Albis Plastic investiert in den USA in ein Joint Venture zur Herstellung neuer Werkstoffe.
(Bild: Albis Plastic)

Die beiden Zulieferer Albis Plastic und William Barnet & Son, LLC haben ein Joint Venture unterzeichnet. Unternehmenszweck der neuen Kooperation ist post-industrielle Herstellung von Rohstoffe und deren Verarbeitung. Albis und Barnet investieren verstärkt in Recycling-Technik und in das Produktangebot an nachhaltigen Compounds mit Near-to-Prime-Qualität.
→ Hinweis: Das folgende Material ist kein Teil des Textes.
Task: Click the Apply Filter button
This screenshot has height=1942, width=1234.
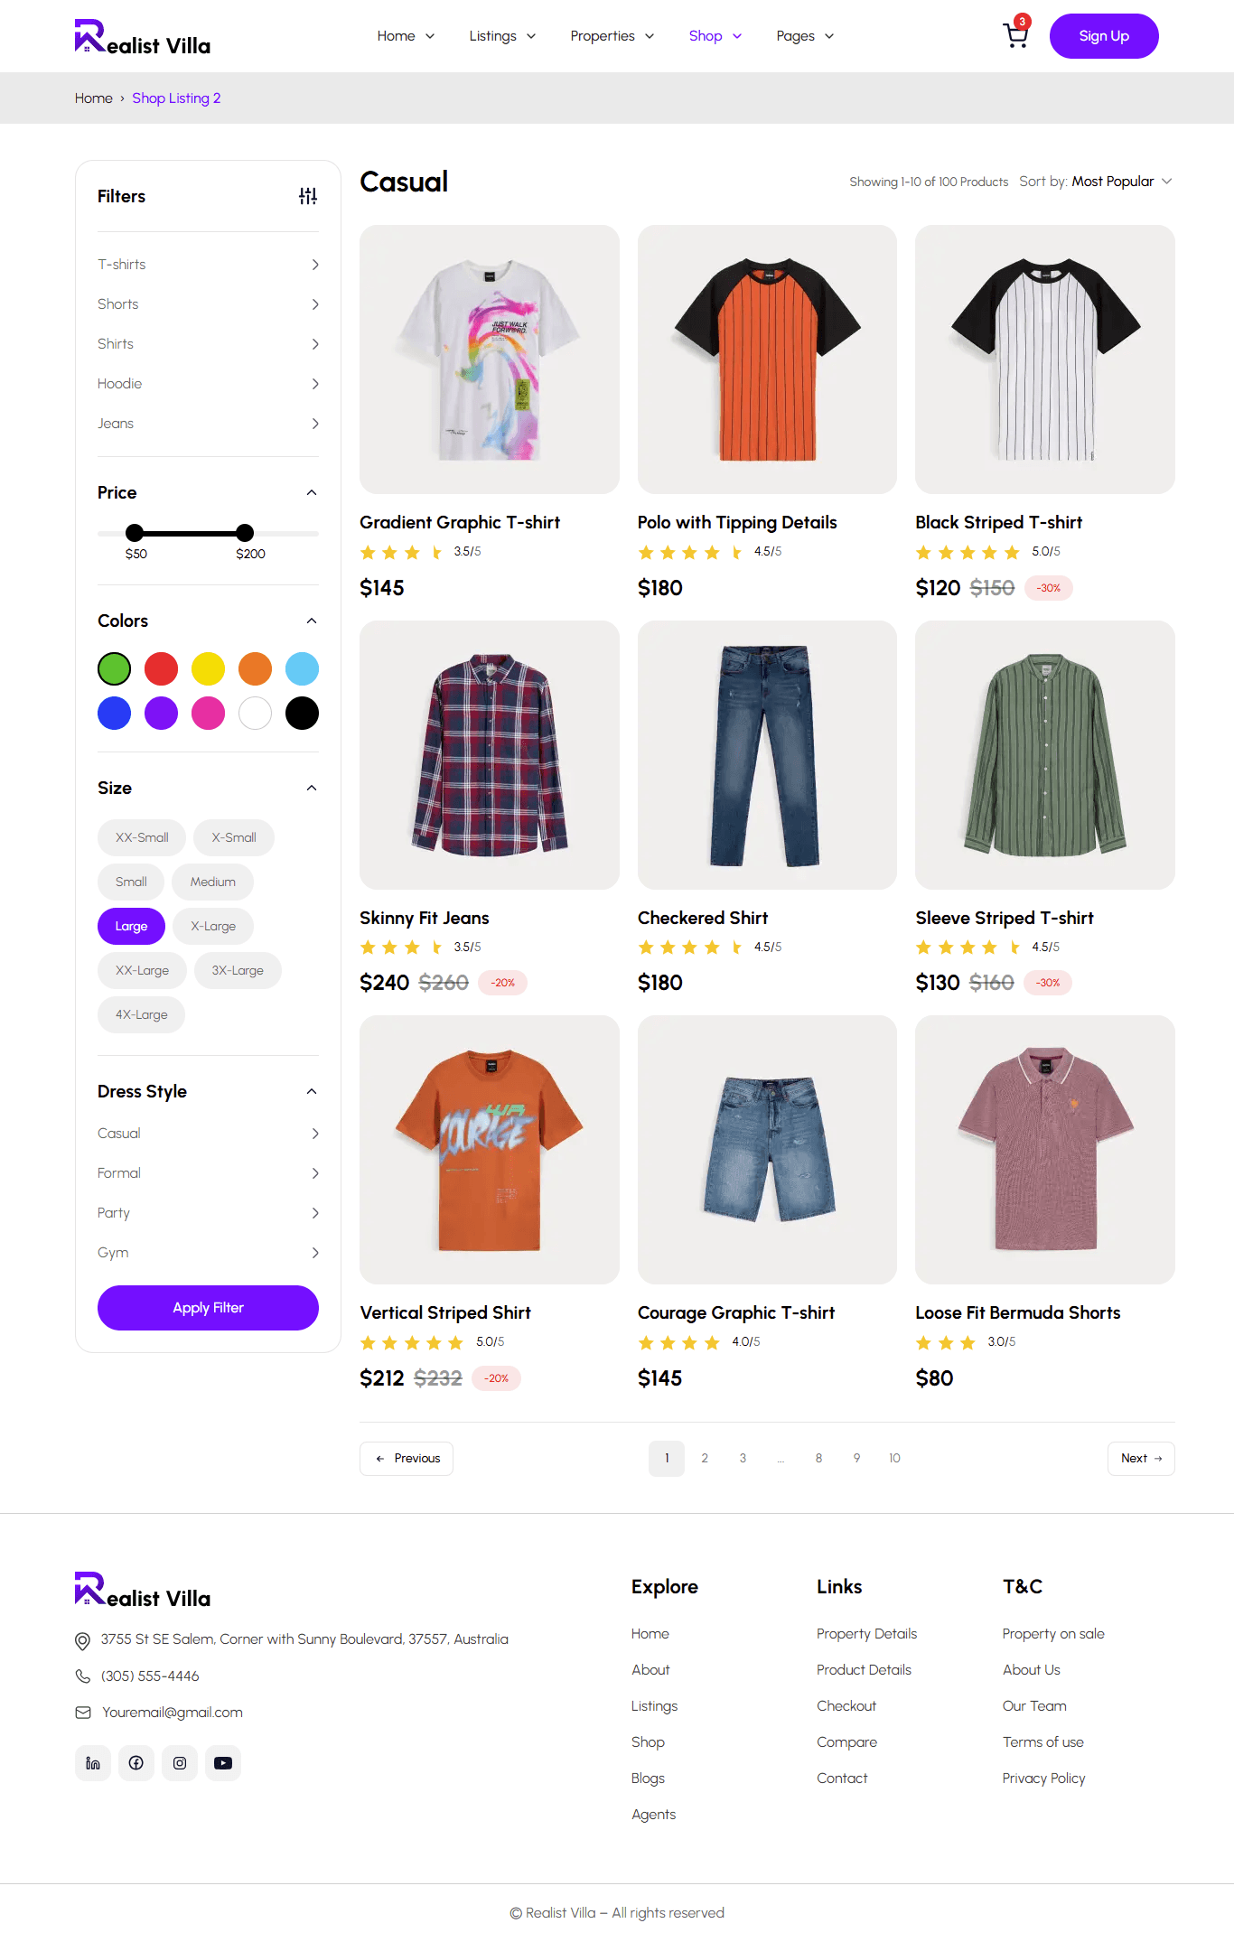Action: click(208, 1308)
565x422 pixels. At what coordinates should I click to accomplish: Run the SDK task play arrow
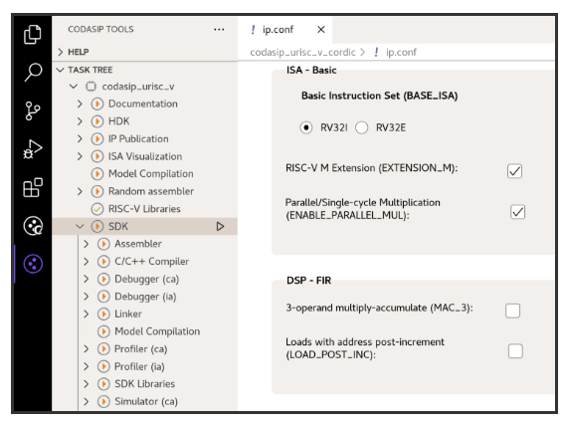(x=220, y=227)
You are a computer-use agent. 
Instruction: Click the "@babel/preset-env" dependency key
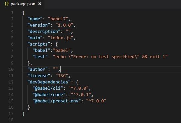point(57,101)
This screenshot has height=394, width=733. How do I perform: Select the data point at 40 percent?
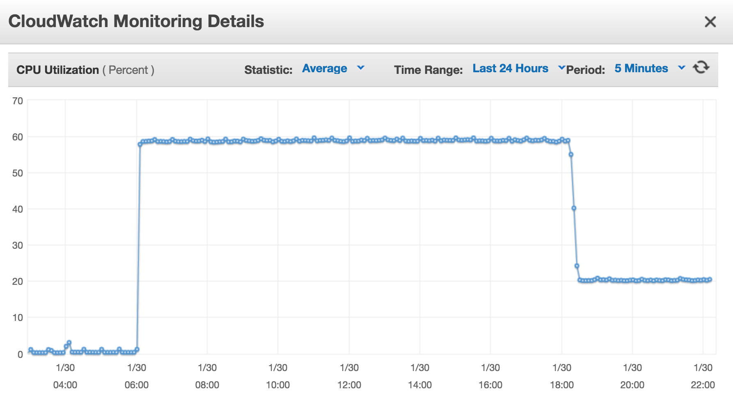574,208
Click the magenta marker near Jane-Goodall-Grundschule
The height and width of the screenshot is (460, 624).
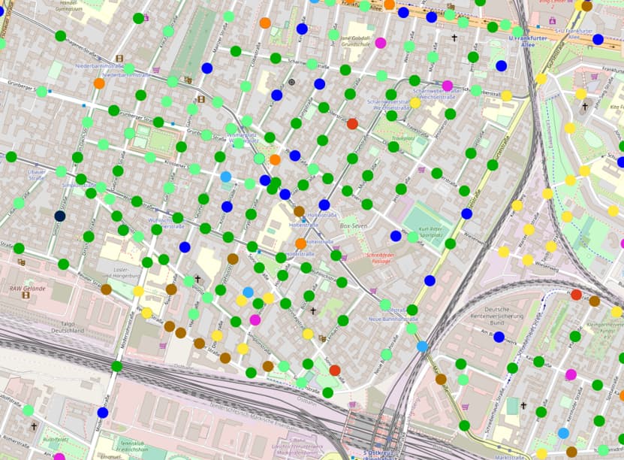(x=381, y=43)
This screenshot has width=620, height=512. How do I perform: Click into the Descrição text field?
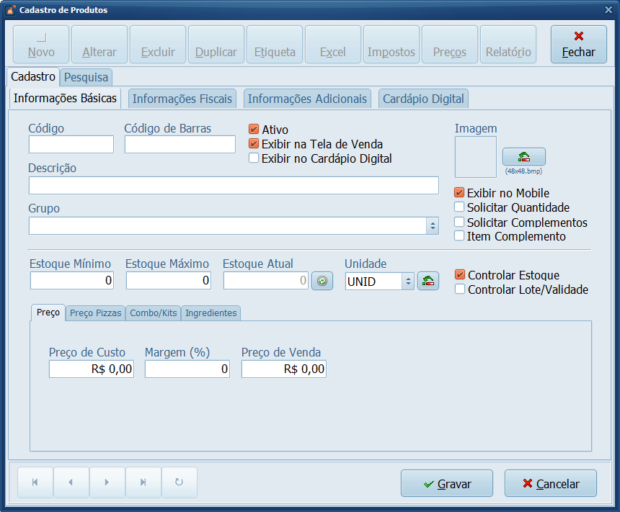(234, 186)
„Das Joint Venture kombiniert die Stärken beider Partner-Unternehmen: Einen direkten Marktzugang zu post-industriellen Rohstoffqualitäten, Regranulierungskompetenz, Compounding- und Produktentwicklungs-Know How. Mit diesem Konzept verschaffen wir uns einen Wettbewerbsvorteil, den wir global umsetzen und nutzen werden, um unsere Kunden zukünftig weltweit noch besser bedienen zu können“, erklärt Philip O. Krahn, Chief Executive Officer bei Albis.

Neues Werk geplant

Der Unternehmenssitz des Joint Ventures liegt in Duncan (South Carolina/USA). Bis zum zweiten Quartal 2017 soll ein Werk für technische Compounds errichtet werden, das zunächst für eine Kapazität von 15.000 Tonnen pro Jahr ausgerichtet sein soll.